:: Document section ::

What’s more, the resounding loss — in which the NDP scored a paltry 8.7 per cent in the byelection — provoked concern about the security of the party’s Quebec base, a 16-seat remnant of the 2011 Orange Wave under Jack Layton. That had Singh pledging to place “everything on the table” for potential changes in order to gain traction in the francophone province and set his party in the right direction. The situation was bad enough for Singh to field questions from journalists about whether he will even still be the NDP leader for the 2019 election (he said yes, he will be) and whether his MPs have asked him to resign (no, they haven’t, he said).
A big part of the problem, said long-time NDP strategist and Summa Strategies vice-president Robin MacLachlan, is that nine months into his job as party leader, Singh has to spearhead the caucus from the parliamentary sidelines.
“I think any stumbles that the NDP had (this year)… can probably be rooted in Jagmeet Singh not being able to lead the caucus in the House of Commons,” he said.
“It’s becoming clearer and clearer that not having a seat is holding the NDP back.”
This week’s troubles didn’t spring from nowhere. The past six months have seen Singh attempt to steer his party through a parade of obstacles. There have been rumblings of discontent in his own caucus, which broke into the open in March when prominent MPs publicly questioned his decision to turf veteran New Democrat David Christopherson from his committee chair role after he voted his conscience against party lines. Singh reversed the punishment in the face of the discontent.
Meanwhile, two of his MPs have been accused of sexual misconduct, with one now sitting outside of caucus under the anachronistic banner of the Cooperative Commonwealth Federation (the Prairie-socialist precursor to the NDP), and another awaiting the results of an investigation into an allegation that she took an inappropriate romantic interest in a soldier with post-traumatic stress disorder.

:::
:: Listed entries ::

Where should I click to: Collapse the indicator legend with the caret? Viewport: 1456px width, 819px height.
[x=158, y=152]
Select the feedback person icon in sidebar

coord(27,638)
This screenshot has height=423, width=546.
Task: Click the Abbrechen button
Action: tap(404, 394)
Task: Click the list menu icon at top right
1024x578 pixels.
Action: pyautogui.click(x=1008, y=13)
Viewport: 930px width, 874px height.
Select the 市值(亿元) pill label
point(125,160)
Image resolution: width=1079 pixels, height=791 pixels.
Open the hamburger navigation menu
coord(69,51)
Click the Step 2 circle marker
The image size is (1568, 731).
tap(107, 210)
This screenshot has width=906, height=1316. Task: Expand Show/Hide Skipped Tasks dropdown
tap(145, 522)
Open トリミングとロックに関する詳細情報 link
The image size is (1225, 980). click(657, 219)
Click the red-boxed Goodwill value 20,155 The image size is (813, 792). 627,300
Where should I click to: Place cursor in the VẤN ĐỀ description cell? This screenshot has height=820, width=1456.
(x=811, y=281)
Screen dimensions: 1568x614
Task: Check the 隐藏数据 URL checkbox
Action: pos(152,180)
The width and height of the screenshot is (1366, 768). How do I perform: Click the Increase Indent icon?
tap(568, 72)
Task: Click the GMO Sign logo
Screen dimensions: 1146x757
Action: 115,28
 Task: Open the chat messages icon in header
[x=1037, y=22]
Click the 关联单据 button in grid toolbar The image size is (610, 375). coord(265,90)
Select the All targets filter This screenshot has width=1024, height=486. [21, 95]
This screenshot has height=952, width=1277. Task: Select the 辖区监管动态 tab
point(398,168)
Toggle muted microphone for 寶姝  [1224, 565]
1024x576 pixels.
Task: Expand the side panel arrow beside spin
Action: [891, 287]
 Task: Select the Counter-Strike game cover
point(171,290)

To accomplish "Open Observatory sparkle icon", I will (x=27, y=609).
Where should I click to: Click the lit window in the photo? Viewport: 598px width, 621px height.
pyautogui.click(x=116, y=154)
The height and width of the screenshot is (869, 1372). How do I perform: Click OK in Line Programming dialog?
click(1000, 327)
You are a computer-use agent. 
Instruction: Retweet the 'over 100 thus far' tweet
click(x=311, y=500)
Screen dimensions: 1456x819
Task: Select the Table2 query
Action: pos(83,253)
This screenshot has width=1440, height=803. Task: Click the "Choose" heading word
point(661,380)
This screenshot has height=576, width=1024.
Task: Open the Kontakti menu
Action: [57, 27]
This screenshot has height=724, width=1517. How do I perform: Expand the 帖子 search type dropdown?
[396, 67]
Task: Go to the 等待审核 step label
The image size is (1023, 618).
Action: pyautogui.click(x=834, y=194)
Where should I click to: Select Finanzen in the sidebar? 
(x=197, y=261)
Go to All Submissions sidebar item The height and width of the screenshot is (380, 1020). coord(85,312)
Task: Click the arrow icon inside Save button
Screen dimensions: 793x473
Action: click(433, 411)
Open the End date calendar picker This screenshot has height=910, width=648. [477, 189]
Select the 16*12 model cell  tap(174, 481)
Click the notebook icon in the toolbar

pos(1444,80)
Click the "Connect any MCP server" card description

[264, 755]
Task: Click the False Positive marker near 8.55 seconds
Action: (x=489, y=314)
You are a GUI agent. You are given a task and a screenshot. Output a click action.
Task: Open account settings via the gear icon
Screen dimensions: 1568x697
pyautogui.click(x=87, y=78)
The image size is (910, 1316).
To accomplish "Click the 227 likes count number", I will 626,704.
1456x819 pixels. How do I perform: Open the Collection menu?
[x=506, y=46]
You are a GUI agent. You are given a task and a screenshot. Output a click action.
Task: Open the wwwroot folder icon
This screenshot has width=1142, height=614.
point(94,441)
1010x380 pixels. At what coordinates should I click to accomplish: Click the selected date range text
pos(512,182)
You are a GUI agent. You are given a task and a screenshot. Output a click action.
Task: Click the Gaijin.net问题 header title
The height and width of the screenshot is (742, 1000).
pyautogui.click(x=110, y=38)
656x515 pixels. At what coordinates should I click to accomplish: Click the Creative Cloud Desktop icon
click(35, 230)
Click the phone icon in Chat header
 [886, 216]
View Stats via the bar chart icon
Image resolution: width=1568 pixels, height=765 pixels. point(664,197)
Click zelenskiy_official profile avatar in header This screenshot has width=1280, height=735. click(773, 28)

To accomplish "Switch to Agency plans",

:::

Please pick up the article on Jagmeet Singh's troubles as NDP leader and write its next few paragraphs. The material comes from a separate source unrelated to the text.

> _Exercise result_:
Amidst it all was a week where the NDP leader was under intense scrutiny over videos that emerged showing him at pro-Sikh independence events in recent years. In one film, Singh spoke on a stage with an image of a controversial religious figure killed in the 1984 army massacre at the Golden Temple in Amritsar. The other video showed him next to a Sikh youth leader who said violence can be a “legitimate form of resistance” for Sikhs in India. Forced to wade into the complex history of Sikh oppression and extremism in a foreign country, Singh at first said questions of political violence in the Sikh-Indian context were too complex to be answered “in a simplistic manner.” When that did not play well, he changed tack, condemning “absolutely” all forms of political violence and promising not to attend any event where he knows in advance someone will advocate violence as a tool. He also denounced the man widely considered to be the mastermind of the 1985 Air India bombing, something he had refused to do in an interview with CBC shortly after he won the NDP leadership.
All together, it makes for a bumpy road since Singh won the party leadership last fall. But the leader remains outwardly optimistic. On Wednesday afternoon, Singh sat in the sun behind Parliament’s Centre Block, underneath statues of 19th-century leaders from Upper and Lower Canada, Robert Baldwin and Louis Lafontaine.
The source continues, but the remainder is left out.